The TSA is considering changing who gets to bring their pet on the plane. A U.S. Department of Transportation committee meets this week to determine whether emotional support animals qualify as service animals.

There have been recent incidents where people have brought pigs, cats, miniture ponies and reportedly even a turkey on planes as emotional support animals.

For the last decade, psychotherapist Dr. Carla Mannino and her dog Collette have prescribed emotional support animals to patients who need them. After a 16-page intake form and multiple sessions, Dr. Mannino offers those needing ESAs a guidebook to proving their animal's credentials.

"An emotional support animal is not a pet.  It's for someone who has a mental health disability," Dr. Mannino says.

But some websites boast they'll provide a similar letter granting their pet access to restaurants, shops, and airplanes after a three-minute screening process.

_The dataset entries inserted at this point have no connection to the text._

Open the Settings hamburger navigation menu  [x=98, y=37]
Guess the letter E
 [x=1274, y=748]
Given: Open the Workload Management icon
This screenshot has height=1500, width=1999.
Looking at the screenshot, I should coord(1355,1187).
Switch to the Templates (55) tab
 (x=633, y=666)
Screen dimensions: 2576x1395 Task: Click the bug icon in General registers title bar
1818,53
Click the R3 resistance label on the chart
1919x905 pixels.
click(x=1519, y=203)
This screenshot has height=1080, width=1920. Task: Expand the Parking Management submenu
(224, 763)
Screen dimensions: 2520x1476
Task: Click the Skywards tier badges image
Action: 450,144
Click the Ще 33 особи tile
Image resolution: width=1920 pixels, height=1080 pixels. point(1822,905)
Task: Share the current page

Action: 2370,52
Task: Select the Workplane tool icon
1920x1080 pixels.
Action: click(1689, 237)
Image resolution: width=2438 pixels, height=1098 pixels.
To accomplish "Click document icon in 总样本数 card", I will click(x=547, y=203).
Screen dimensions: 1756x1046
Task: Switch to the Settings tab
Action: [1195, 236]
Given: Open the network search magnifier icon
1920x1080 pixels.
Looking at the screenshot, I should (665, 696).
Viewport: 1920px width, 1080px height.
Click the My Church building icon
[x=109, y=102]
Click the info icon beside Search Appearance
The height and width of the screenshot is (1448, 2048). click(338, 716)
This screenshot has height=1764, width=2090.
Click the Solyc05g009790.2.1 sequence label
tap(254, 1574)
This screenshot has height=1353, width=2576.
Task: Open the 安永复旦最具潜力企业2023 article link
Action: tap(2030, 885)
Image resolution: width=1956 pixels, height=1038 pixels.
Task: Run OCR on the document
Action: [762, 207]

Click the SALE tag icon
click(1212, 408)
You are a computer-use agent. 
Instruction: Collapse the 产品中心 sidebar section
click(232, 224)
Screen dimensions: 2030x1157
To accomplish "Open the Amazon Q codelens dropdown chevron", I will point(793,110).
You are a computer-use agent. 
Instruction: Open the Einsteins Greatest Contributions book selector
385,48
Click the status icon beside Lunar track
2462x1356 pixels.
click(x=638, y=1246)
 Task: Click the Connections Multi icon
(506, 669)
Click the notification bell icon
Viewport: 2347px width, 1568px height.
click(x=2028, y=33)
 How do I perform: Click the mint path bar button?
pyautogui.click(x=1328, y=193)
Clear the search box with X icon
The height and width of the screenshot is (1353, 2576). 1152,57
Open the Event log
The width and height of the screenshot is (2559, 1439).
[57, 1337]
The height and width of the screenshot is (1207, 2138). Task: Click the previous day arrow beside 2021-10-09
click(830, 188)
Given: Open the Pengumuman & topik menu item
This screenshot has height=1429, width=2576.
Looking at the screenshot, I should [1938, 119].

But people like Mary Keyes, who has M.S., think ESAs make things more difficult for legitimate service dogs. For the last seven years, her service dog Yaeger has picked things up, put them down, pulled her laundry basket, and alerted help if she falls. It took five months of doctor's notes, tests, and applications followed by a two-year waiting list and two weeks of service-dog school before Mary could bring Yaeger home. The two fly together every year. Mary says they can recognize service-animal pretenders.

"They don't interact with we so I can kind of tell they're guilty," Keyes says.

The DOT committee hopes to determine whether ESAs qualify as service animals by the end of the week. The panel will attempt to negotiate a compromise between airlines and advocates to limit the definition of comfort animals.